A scatterplot is a type of visualization using Cartesian Coordinates to display two variables for a set of data. The data are displayed as a collection of dots. The position of each dot on the horizontal and vertical axis indicates the values for an individual data point.

#### When to use

Scatterplots are commonly used to observe the relationship or correlation between two numeric variables. The relationships between variables can be described in many ways: positive or negative, strong or weak, linear or nonlinear. In a scatterplot, we can not only see the values through individual data points but also patterns when the data are taken as a whole.

Typically, a scatterplot displays only two numeric variables, however additional variables can also be displayed by assigning values through colour (categorical variable), size (numeric variable), and animation (time series variable).

#### Dos and donts

Avoid overplotting (when lots of data points overlap each other, relationships between variables will not be easy to identify).

If overplotting can’t be avoided, use transparency to help the reading.

• Don’t interpret correlation as causation.
• To help the analysis you could add a regression line.

## Connected scatterplot

#### Description

A connected scatterplot is a type of visualization that displays the evolution of a series of data points that are connected by straight line segments. In some cases, it is not the most intuitive to read; but it is impressive for storytelling.

#### When to use

A connected scatterplot is often used to show a trend in data and the relationship between two variables over intervals of time. It has similar functionality as the line chart, except data points of connected scatterplot are highlighted with markers (dots). Spend more time on the design (a well-designed connected scatterplot can be a powerful tool for storytelling).

#### Dos and donts

Use an arrow line to indicate the direction of evolution when a third ordered variable (very often time) is assigned.

Use an appropriate measurement interval

Don’t plot too many data series.

## Tree diagram

#### Description

A tree diagram is a graphical representation that displays hierarchical data in a tree-like structure. The diagram has connecting lines extending from a root node, a member that has no superior/parent. Then the connecting lines (also called “branches”) link other nodes together to show the relationship between the members. Finally, there are the leaf nodes (also called “end-nodes”) being the members with no further extensions.

#### When to use

Tree diagrams are often used to display organizational hierarchy such as organization charts which give clear information on reporting lines and structure. They can also be used to show family relations and descent (known as a “family tree”).

#### Dos and donts

Use simple shapes such as rectangles or circles as nodes.

Use consistent colours throughout the chart.

Build the diagram from the root node from top to bottom or from left to right.
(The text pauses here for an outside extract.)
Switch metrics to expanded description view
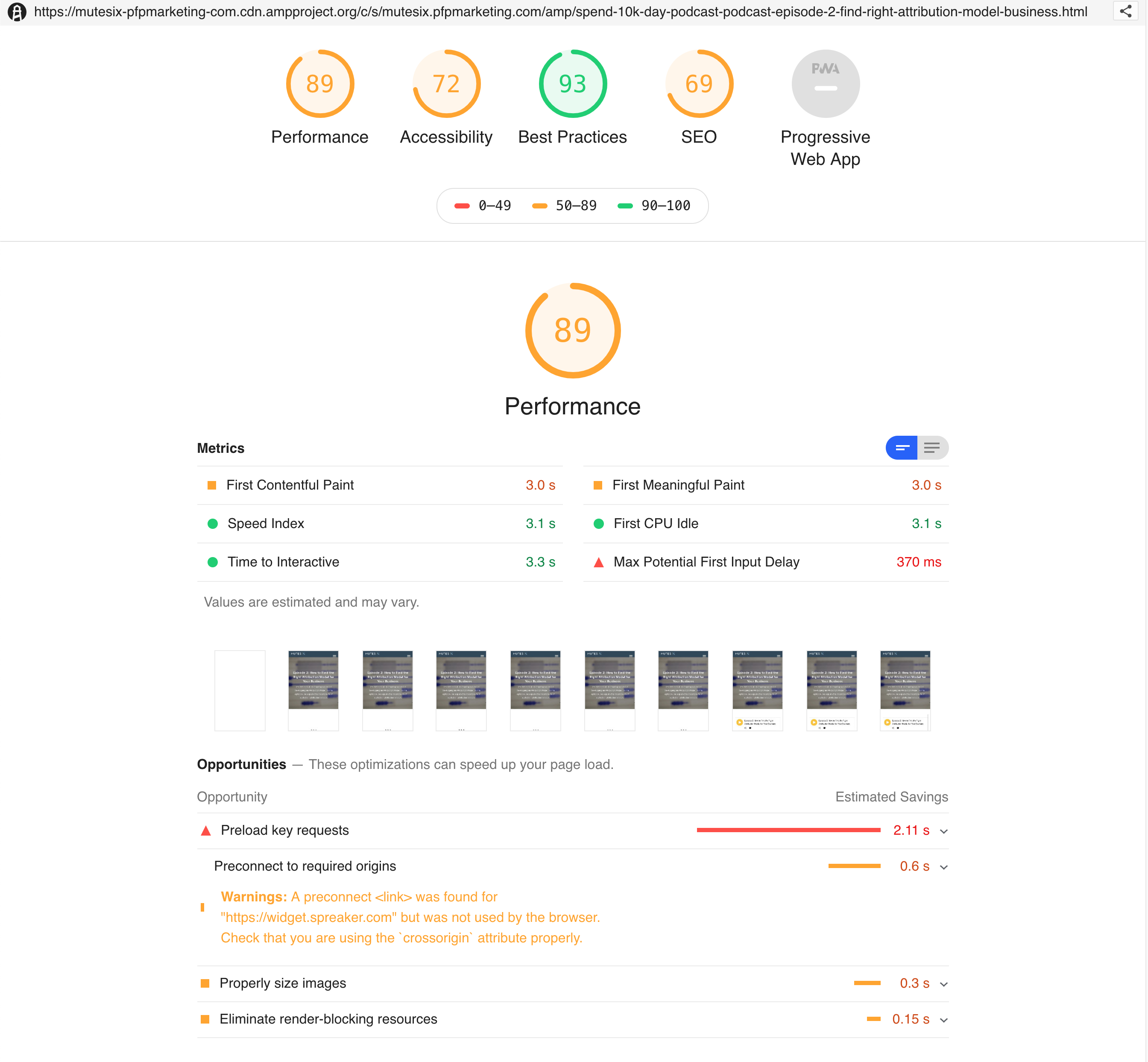Screen dimensions: 1148x1062 (932, 448)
Each node can only have one connection in the hierarchy to the top (except the root node).

## Venn diagram

#### Description

A Venn diagram (or set diagram) is a type of diagram that displays overlapping shapes (typically circles) to illustrate all possible logical relationships between two or more sets of items. The area of overlap is known as the area of intersection. This is where items are in common between the sets.

#### When to use

Venn diagrams are widely used in mathematics, statistics, computer science, and business to show relationships between multiple sets. It is an effective way to organize things graphically, and highlight how the items are similar and different.

#### Dos and donts

Use contrasting colours for different sets.

Use transparency to allow clear distinction of the intersections.

Make sure text labels are clear and visible

Don’t display too many sets in a single diagram.